French oil giant TotalEnergies is preparing investors for a weaker set of second-quarter earnings, with the company acknowledging that lower global oil and liquefied natural gas (LNG) prices will weigh on its results despite modest gains in production.

In a trading update on Wednesday, TotalEnergies said that while its hydrocarbon production is expected to rise by around 2.5% year-on-year, this increase won’t be enough to offset the impact of sharply lower commodity prices.

Oil Prices Slide as OPEC+ Unwinds Cuts

A key headwind for the company is the fall in Brent crude prices. The benchmark averaged just under $68 per barrel in Q2 2025, down about 20% from $85 a year ago.

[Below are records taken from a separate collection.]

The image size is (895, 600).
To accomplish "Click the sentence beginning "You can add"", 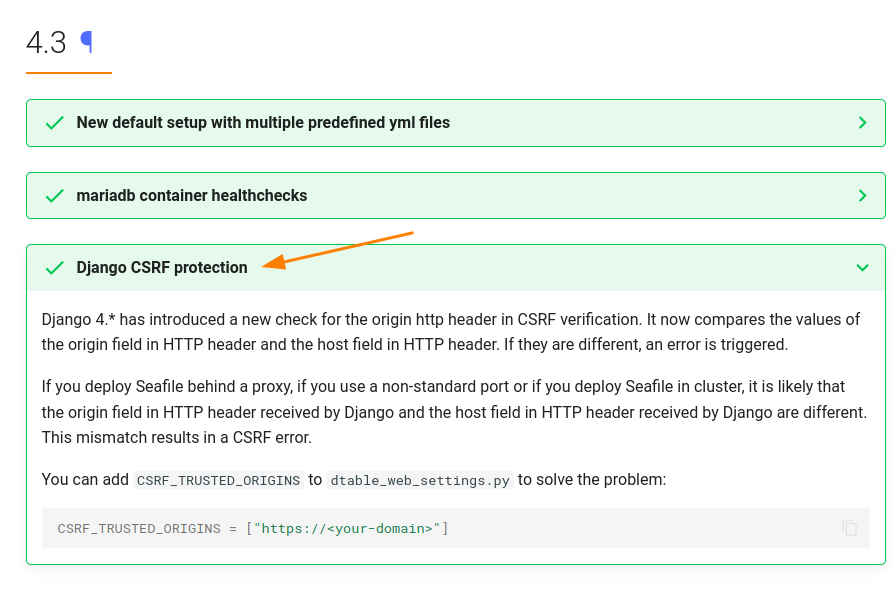I will tap(86, 480).
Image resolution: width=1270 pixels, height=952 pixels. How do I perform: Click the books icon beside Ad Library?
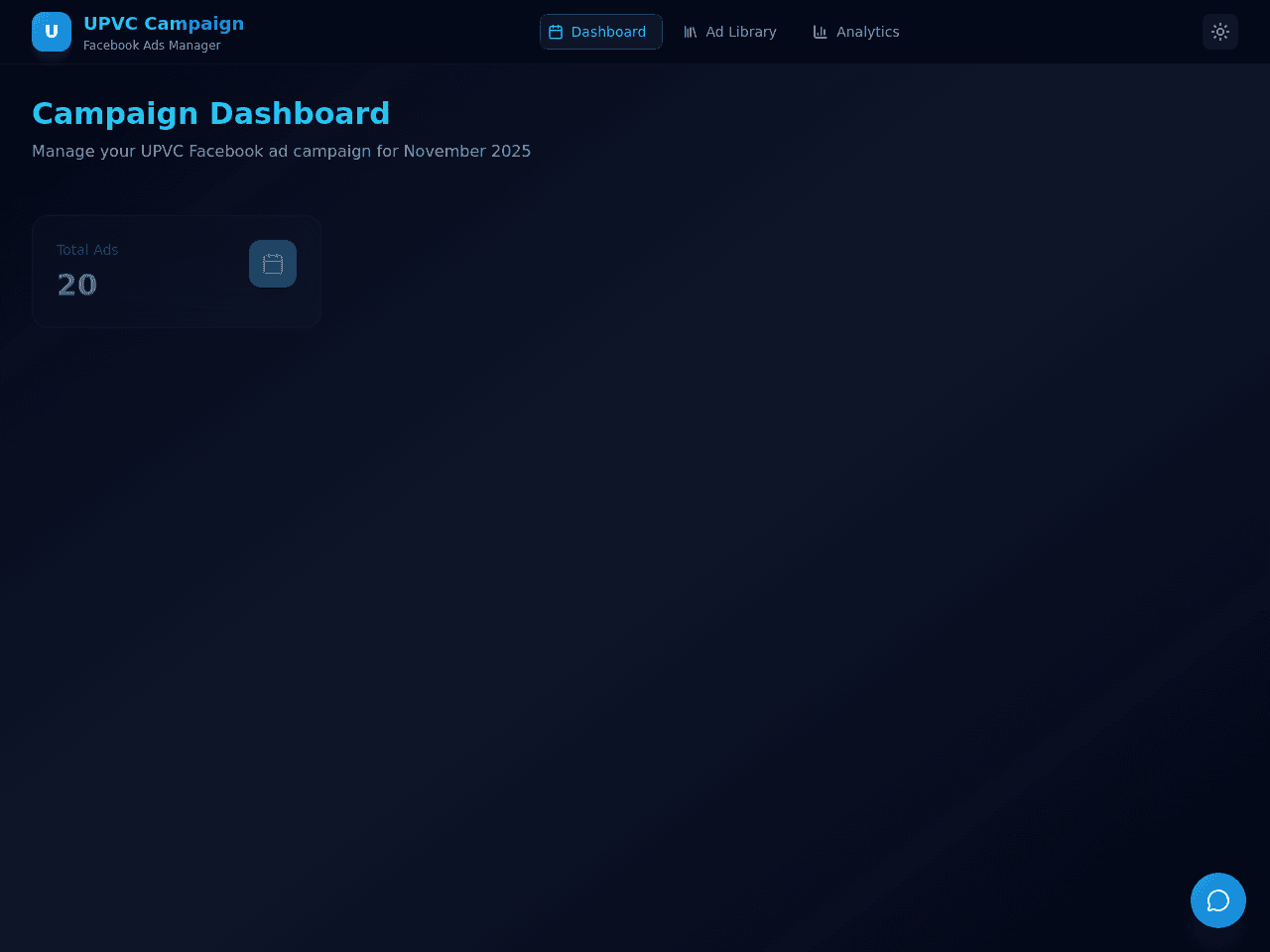(691, 32)
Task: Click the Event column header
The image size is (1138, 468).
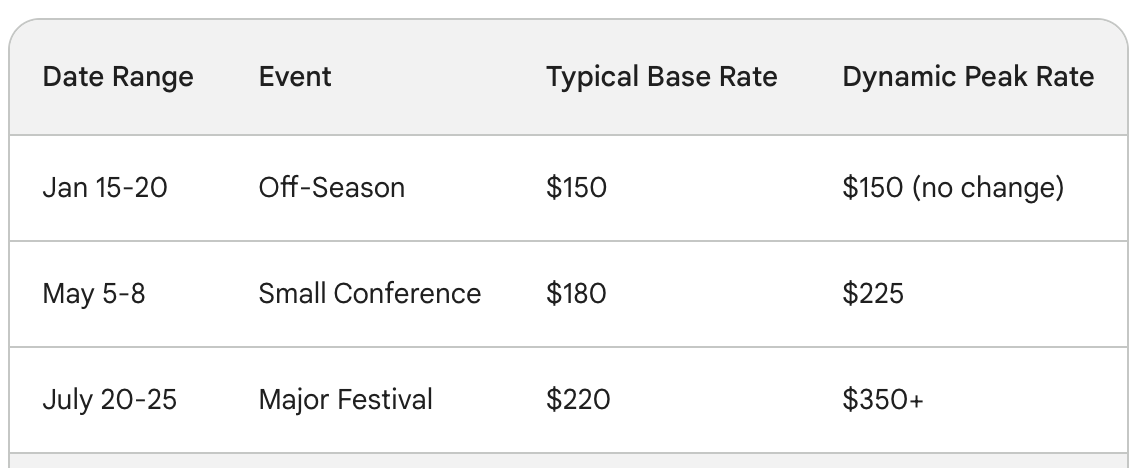Action: pyautogui.click(x=295, y=77)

Prices have been pressured by OPEC+ — a group comprising the Organization of the Petroleum Exporting Countries and allies such as Russia — starting to unwind their voluntary production cuts of 2.17 million barrels per day from April.

While the move aims to stabilize long-term market share, it has added short-term supply, pushing prices lower and eroding upstream earnings for producers like TotalEnergies.

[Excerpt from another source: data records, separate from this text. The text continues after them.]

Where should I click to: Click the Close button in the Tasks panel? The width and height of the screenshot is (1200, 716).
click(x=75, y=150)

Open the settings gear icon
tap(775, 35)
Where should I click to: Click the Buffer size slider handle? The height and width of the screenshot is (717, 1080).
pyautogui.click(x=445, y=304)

LNG Trading Hit by Lower Prices, Volatility

The company also flagged a weaker performance in its liquefied natural gas business. Lower LNG prices and reduced market volatility, which had previously benefited trading desks, mean TotalEnergies’ traders earned less than both the first quarter of this year and the same period in 2024.

This softer trading environment follows a volatile period for global LNG markets in the aftermath of supply disruptions and surging demand in recent years.

Downstream and Refining Outlook Mixed

TotalEnergies expects its sales of refined fuels in the downstream segment to remain flat versus a year ago, when the division brought in $379 million.

Refining and chemicals earnings, meanwhile, will be mixed. The company sees a slight increase in refining margins over the first half of 2025 but says overall its refining margin is still down 21% compared to a year ago.

These trends mirror broader industry challenges as demand patterns shift, input costs fluctuate, and competition in refining remains intense.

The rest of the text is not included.